The records: Begin
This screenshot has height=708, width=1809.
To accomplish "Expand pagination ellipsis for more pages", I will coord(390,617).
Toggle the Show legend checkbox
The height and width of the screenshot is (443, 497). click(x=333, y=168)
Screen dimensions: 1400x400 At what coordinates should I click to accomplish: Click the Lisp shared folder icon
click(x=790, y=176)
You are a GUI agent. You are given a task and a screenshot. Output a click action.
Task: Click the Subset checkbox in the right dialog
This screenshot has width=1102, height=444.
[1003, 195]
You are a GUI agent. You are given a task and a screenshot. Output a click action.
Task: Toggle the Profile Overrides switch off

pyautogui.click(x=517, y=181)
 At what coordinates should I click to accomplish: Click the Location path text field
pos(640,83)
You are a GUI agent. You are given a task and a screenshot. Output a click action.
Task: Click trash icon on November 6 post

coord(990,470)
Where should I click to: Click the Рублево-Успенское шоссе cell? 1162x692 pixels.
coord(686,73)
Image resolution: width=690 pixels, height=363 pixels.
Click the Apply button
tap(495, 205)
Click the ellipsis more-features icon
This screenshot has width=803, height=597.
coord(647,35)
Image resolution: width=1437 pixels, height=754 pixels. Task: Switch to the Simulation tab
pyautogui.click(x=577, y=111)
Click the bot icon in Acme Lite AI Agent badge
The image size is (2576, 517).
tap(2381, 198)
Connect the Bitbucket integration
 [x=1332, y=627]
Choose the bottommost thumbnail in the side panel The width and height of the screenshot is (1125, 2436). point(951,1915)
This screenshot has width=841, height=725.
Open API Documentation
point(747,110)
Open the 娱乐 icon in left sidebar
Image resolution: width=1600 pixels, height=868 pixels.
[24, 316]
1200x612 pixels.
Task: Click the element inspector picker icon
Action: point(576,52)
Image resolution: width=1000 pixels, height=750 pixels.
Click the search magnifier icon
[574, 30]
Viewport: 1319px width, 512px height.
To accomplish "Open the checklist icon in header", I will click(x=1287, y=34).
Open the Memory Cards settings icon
The records: End
_Work instructions:_ Repeat every record exactly, so that nothing is lost or altered.

_Output for this task:_
This screenshot has height=708, width=1809.
To accomplish "Expand pagination ellipsis for more pages", I will coord(390,617).
Toggle the Show legend checkbox
The height and width of the screenshot is (443, 497). click(x=333, y=168)
Screen dimensions: 1400x400 At what coordinates should I click to accomplish: Click the Lisp shared folder icon
click(x=790, y=176)
You are a GUI agent. You are given a task and a screenshot. Output a click action.
Task: Click the Subset checkbox in the right dialog
This screenshot has width=1102, height=444.
[1003, 195]
You are a GUI agent. You are given a task and a screenshot. Output a click action.
Task: Toggle the Profile Overrides switch off

pyautogui.click(x=517, y=181)
 At what coordinates should I click to accomplish: Click the Location path text field
pos(640,83)
You are a GUI agent. You are given a task and a screenshot. Output a click action.
Task: Click trash icon on November 6 post

coord(990,470)
Where should I click to: Click the Рублево-Успенское шоссе cell? 1162x692 pixels.
coord(686,73)
Image resolution: width=690 pixels, height=363 pixels.
Click the Apply button
tap(495, 205)
Click the ellipsis more-features icon
This screenshot has width=803, height=597.
coord(647,35)
Image resolution: width=1437 pixels, height=754 pixels. Task: Switch to the Simulation tab
pyautogui.click(x=577, y=111)
Click the bot icon in Acme Lite AI Agent badge
The image size is (2576, 517).
tap(2381, 198)
Connect the Bitbucket integration
 [x=1332, y=627]
Choose the bottommost thumbnail in the side panel The width and height of the screenshot is (1125, 2436). point(951,1915)
This screenshot has width=841, height=725.
Open API Documentation
point(747,110)
Open the 娱乐 icon in left sidebar
Image resolution: width=1600 pixels, height=868 pixels.
[24, 316]
1200x612 pixels.
Task: Click the element inspector picker icon
Action: point(576,52)
Image resolution: width=1000 pixels, height=750 pixels.
Click the search magnifier icon
[574, 30]
Viewport: 1319px width, 512px height.
To accomplish "Open the checklist icon in header", I will click(x=1287, y=34).
Open the Memory Cards settings icon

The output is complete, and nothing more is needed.